- YOUR TASK
Format all of the material below as a numbered list, leaving out any blank lines.

*-*-*

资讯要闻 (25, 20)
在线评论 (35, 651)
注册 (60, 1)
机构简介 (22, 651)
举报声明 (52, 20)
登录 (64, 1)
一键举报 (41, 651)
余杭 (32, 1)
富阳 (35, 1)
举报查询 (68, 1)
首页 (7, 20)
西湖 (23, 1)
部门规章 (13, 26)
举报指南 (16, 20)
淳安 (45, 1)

*-*-*

- ANSWER IN FULL
1. 资讯要闻 (25, 20)
2. 在线评论 (35, 651)
3. 注册 (60, 1)
4. 机构简介 (22, 651)
5. 举报声明 (52, 20)
6. 登录 (64, 1)
7. 一键举报 (41, 651)
8. 余杭 (32, 1)
9. 富阳 (35, 1)
10. 举报查询 (68, 1)
11. 首页 (7, 20)
12. 西湖 (23, 1)
13. 部门规章 (13, 26)
14. 举报指南 (16, 20)
15. 淳安 (45, 1)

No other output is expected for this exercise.